So, in terms of population, Germany was really behind the 8 ball. In terms of industrial potential, Germany held a decisive advantage, but they squandered that advantage with poorly managed programs and severe materials shortages.

The germans started the war with a marked advantage in military leadership, training and doctrine but this was worn away as time passed. 


Were there any strategies that Germany could follow to improve the outcome. I think there were, though I doubt the Germans had the ability to win outright. Static lines without proper defences were a waste for Germany, as was the whole of the 1942 offensive and its long range deep penetration objectives. My opinion is that the heer needed to keep the Russians away from the Dnepr whilst the defences wre built and a secure anchoring point secured to the north. Integration of the Pripet into the defences would have been useful.

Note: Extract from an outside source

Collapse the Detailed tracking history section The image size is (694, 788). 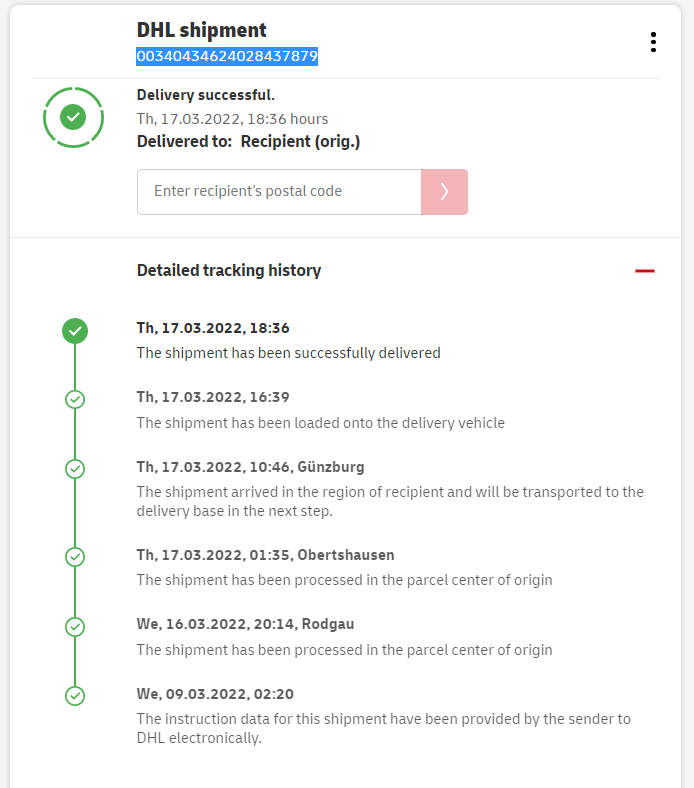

After 1942 static line was the only defence strategy the germans could use after their truck parks had been decimated . They needed to rest and replace the panzer units behind the line, spaced strategically to react to soviet attacks. The germans needed a military commander for the eastern front, like manstein, not afraid to give ground just at the instant before the Soviet hammer fell . the Germans until the end demonstrated a great deal of tactical flexibility which could have helped them greatly

Reactions: Like Like:
1 | Agree Agree:
1 | Like List reactions


----------



## michaelmaltby (Nov 6, 2017)

.. .. a great post, P. 
The German effort was awesome and deserves study and respect but it was flawed by ideology and arrogance and was unsustainable .... whereas the Soviets, thanks to LL transport, gained mobility that the Germans had _lost _... indeed had never had -- the heer was a horse-army in large part.

Reactions: Agree Agree:
1 | Like List reactions


----------



## mikewint (Nov 6, 2017)

Michael, as always I tend to mostly agree with you but if we emphasize the *"could"* part of this then I think the answer would be a yes. So if we stick with Hitlers original plan, Number one would be starting Barbarossa on time, those extra 38 days could/would have given them more separation from the onset of the brutal Russian winter. Second, that catastrophic decision to divert their main thrust southward thus delaying the attack on Moscow. As a result Army Group Central didn't reach the outskirts (15mi) of Moscow until early December. Third, it would definitely require that the Germans radically alter their treatment of the civilian populations and their treatment of POWs. That alone gives them hundreds/thousands of allied troops and frees up troops needed to guard against guerrilla attacks in the rear. 
The above then opens the door to, if not an outright collapse of Russia the possibility of Russia suing for peace and a reinstatement of the Molotov-Ribbentrop Pact, Germany could then focus its efforts on defeating Britain.
Now beyond a doubt Germany was really not in a position to attack Russia and/or invade Britain. Hitler could have easily delayed his attack on Russia until 1943 or 1944 (Stalin would have been none-the-wiser). Then Germany could have continued its air assault on Britain while continuing its naval blockade around the Isles. Then, after an appropriate period of preparation, an amphibious landing could have commenced on British shores in either 1942 or 1943. This isn't ridiculous considering how long it took the Allies to prepare for its invasion of Normandy — something that wouldn't happen until mid-1944. Then, with Britain knocked out, Germany could have started its preparations for an attack on the Soviet Union.


----------



## Shortround6 (Nov 6, 2017)

A few thoughts/comments.
The Greek campaign is an unknown. An old war game by Avalon Hill claimed that the Russian spring was bit late in 1941 and the conditons for an early start option (no Greece) was mud and not clear weather. I have no idea if this is true.
Without the Greek diversion the German motor pool would be in better shape. Fewer miles on the tanks/trucks used in the campaign, with the 2-3 week delay between the end of the Greek fighting and the start of the Barbarossa I am sure some maintenance/overhauls were done but that also depletes the initial stock of spare parts. I have no idea of how much fuel or artillery ammunition was used in Greece. 
By the fall of 1941 the German effort was not only a shoe string, it was a frayed and often patched/tied shoestring. Any increase in initial stocks could only help. It may, however, be nowhere near decisive.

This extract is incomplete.